Every line below that holds the word "checkbox" must be listed.
━━━━━ Supplied data
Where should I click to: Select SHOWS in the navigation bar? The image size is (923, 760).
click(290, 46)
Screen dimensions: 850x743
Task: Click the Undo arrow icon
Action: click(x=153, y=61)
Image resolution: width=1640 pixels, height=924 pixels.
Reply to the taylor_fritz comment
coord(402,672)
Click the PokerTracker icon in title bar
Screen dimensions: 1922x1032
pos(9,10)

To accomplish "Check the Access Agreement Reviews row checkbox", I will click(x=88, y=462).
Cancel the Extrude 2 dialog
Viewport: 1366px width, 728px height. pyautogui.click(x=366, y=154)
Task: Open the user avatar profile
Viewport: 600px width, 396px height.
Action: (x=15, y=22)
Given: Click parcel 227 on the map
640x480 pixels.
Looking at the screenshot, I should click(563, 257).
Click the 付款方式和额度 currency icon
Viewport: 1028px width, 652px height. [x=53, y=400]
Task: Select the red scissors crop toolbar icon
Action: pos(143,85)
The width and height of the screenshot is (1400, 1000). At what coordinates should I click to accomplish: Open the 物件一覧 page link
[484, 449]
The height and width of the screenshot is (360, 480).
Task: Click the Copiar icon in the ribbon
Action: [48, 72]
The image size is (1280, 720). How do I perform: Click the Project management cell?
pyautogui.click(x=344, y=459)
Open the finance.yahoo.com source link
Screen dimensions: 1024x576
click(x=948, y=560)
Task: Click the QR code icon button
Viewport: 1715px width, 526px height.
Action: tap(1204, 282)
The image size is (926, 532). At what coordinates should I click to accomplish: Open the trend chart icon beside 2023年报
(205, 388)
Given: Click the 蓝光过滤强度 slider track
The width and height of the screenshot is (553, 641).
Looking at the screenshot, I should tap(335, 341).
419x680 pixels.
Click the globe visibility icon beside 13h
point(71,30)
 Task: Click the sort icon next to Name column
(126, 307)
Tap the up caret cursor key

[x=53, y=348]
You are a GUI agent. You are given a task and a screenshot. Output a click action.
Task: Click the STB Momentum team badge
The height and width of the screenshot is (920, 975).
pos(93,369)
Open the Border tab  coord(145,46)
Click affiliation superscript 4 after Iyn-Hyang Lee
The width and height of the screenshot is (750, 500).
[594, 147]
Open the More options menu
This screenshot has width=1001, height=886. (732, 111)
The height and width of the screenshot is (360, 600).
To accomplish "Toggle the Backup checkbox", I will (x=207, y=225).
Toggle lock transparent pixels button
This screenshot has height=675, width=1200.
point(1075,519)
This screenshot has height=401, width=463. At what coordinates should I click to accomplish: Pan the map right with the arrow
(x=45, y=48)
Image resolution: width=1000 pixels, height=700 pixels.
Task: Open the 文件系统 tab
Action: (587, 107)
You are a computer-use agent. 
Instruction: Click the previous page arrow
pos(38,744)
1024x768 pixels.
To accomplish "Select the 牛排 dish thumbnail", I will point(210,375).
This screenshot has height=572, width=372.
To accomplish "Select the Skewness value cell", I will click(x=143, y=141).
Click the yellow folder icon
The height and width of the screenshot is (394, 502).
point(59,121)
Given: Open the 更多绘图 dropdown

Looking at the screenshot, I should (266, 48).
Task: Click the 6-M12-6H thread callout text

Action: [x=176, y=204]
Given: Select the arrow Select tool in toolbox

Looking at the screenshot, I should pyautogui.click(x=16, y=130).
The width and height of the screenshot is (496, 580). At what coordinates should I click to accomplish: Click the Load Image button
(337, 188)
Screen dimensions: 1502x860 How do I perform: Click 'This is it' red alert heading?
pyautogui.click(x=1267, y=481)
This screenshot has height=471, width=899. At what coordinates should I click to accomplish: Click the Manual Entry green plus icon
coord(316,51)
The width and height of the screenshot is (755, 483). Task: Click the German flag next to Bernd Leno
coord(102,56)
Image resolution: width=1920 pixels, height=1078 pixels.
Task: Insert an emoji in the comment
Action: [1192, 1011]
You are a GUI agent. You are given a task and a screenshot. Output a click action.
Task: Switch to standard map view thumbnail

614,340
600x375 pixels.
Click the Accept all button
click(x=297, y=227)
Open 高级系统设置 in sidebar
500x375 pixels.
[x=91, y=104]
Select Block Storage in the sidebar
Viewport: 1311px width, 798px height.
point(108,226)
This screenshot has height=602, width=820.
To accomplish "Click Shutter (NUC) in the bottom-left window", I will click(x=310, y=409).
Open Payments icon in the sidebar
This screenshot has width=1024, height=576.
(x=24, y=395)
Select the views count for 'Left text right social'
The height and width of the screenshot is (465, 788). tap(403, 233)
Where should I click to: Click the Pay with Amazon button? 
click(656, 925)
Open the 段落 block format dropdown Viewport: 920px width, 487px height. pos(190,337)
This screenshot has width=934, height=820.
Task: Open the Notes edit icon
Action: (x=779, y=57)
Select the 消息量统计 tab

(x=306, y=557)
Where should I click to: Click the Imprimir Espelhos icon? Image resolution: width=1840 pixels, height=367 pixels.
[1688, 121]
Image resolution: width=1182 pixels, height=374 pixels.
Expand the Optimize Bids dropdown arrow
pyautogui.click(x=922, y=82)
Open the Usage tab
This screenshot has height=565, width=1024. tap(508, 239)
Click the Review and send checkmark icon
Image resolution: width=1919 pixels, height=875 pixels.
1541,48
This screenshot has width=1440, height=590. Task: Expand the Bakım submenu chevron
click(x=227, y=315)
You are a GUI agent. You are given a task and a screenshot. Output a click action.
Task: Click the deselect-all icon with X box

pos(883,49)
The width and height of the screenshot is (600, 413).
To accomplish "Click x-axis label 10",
━━━━━━━━━━
- **Worked solution**:
To accomplish "Check the Access Agreement Reviews row checkbox", I will click(x=88, y=462).
To accomplish "Toggle the Backup checkbox", I will (x=207, y=225).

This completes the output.